GIVEN INSTRUCTION A
Copy out word for word the entries that begin at the line containing "Delete the selected" and run through the end of the entries.

-- start of GIVEN PASSAGE --

Steven Dickens: I think that’s really interesting the way you describe it there, fund to a point where the platform’s better. I’m going to continue to stretch our analogy about house renovation. You can go do the kitchen, get the kitchen done, and you haven’t touched the plumbing. You’ve maybe not touched the roof, or you’ve not touched the windows and you haven’t done the upstairs bathroom, but at least the kitchen’s better than when you started. You’ve not undertaken knock it all down and start again, and then you can go back to those other rooms and renovate forward. Is that the right way to think about it as you think about funding to a particular point.

Mark Neft: It is. You could preserve capital. And the other thing is just think about if you have a family of four, do you really want to take that disruption of tearing down the house, going and living in an apartment, the kids are disrupted from the neighbors. All of that is impacting the family while you’re trying to rebuild and figure out what you want, where you’ve done the kitchen now we can sit back and say, “Okay, the kids are going to become teenagers. What do we want to do? How do we want to redo their bedrooms?” We can take the learnings from the first renovation and apply to the next sets.

Steven Dickens: So talk me through some of the, and you probably can’t mention customer names, but just talk me through some of those projects where you’ve taken customers on this journey, what the before state looked like and what the successful end state looked like.

Mark Neft: Yeah. The before state is a lot of spaghetti, it’s a lot of urban legend and nobody understands how it works. Going through the process, we not only create logical maps of how the code and the business are aligned, we’re also creating business process flows of swim lanes and sequenced diagrams so that the code becomes segmented and aligned to the different business groups that are participating. So there’s clear demarcation of who owns what data, separations of duty between… Think about a bank, you could have loans, you could have retail banking, you could have credit cards. Those systems all work together, but they’re separate. The data, the money laundering and all those pieces are pluggable into the architect.

Mark Neft: So then we’ve pulled it apart instead of everything shared. Everything’s still shared but there’s demarcations and there’s managed interfaces between the data and they can now evolve independently of each other. So the journey allows things to become independent. It also allows us with this approach to take advantage more of Linux on systems ZED and the ZED OS. So that now we can optimize for cost as part of the architecture where we can utilize ZED engines. We can take the high availability of DB2 and z/OS.

Mark Neft: Funny enough, you could get a higher availability when you use zLinux going against a sysplex from that perspective than staying within the… But so there’s some advantages architecturally by using the back plane and the different operating systems that are available to be able to get a robust, highly available solution that never has to go down. We’ve had clients that we needed to be able to demonstrate that we could upgrade it and change it at peak without losing any data. So being able to do those, being able to change the hardware without losing any data is part of the advantages of the platform.

Steven Dickens: I can imagine the enterprise architect community, they’re sold on everything that should be on the public cloud, they’re sold on modern languages, they want Ruby on Rails, they want Python. They want to throw the baby out with the bath water and go everything new. You come in with this pragmatic conversation and I’m playing almost devil’s advocate here whilst [disagreeing 00:13:34] with you. So this is an interesting dynamic. I’m having to done the cap of these enterprise optics. How does that conversation go? Let people in the room for a moment, how does the microcosm of that discussion go? Are they open-minded, are they closed minded? How’s that going?

-- end of GIVEN PASSAGE --
-- start of GIVEN ENTRIES --

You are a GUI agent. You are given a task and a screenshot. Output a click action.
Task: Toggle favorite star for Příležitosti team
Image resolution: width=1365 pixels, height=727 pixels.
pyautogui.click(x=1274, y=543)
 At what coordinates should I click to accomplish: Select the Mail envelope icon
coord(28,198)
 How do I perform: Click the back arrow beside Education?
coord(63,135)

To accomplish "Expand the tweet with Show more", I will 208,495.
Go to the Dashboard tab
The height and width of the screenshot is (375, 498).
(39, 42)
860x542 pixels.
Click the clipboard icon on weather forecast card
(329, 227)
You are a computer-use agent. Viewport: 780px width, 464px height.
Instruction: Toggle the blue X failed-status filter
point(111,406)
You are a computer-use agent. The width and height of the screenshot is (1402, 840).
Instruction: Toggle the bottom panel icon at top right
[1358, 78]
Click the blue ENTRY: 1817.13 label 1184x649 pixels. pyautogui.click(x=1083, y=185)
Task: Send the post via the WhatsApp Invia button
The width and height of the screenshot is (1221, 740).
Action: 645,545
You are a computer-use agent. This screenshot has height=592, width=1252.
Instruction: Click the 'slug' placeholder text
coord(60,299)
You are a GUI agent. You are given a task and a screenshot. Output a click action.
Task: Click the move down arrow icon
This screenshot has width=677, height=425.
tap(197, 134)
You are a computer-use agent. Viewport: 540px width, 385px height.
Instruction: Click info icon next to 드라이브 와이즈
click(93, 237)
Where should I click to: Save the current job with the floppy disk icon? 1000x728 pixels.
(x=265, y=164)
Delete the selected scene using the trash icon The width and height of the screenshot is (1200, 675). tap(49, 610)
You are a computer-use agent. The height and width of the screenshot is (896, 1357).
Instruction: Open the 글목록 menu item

-- end of GIVEN ENTRIES --

GIVEN INSTRUCTION B
Extend the interview on mainframe modernization, picking up right after its last line.

RIGHT ANSWER A
Delete the selected scene using the trash icon The width and height of the screenshot is (1200, 675). tap(49, 610)
You are a computer-use agent. The height and width of the screenshot is (896, 1357).
Instruction: Open the 글목록 menu item

RIGHT ANSWER B
Mark Neft: They’re very difficult. And they become interesting. And a lot of times people are afraid of what they don’t know. And these are guys that grew up, these are young architects. They have great insight to what can be done. They have great use cases of what can be built new in the cloud. The challenge is you have 20 million, 50 million accounts in this platform and you can’t move them, snap your fingers and they’re moved. You have to build that evolution.

Mark Neft: And you can’t take years to go build a new house and then move it. Because if you go build a new house, by the time you build it, some of the things you’ve implemented will be outdated already. Because it’s going to take you one to two to five years to build that new house. And if you’re designing it based on today’s needs, you’re going to be five years behind everybody else by the time that house is finished. [crosstalk 00:14:53]. Good.

Steven Dickens: So you’ve done a fantastic job of painting that out for me Mark, where does EPAM solution sit in? What’s your role in that discussion? Where does your company fit in?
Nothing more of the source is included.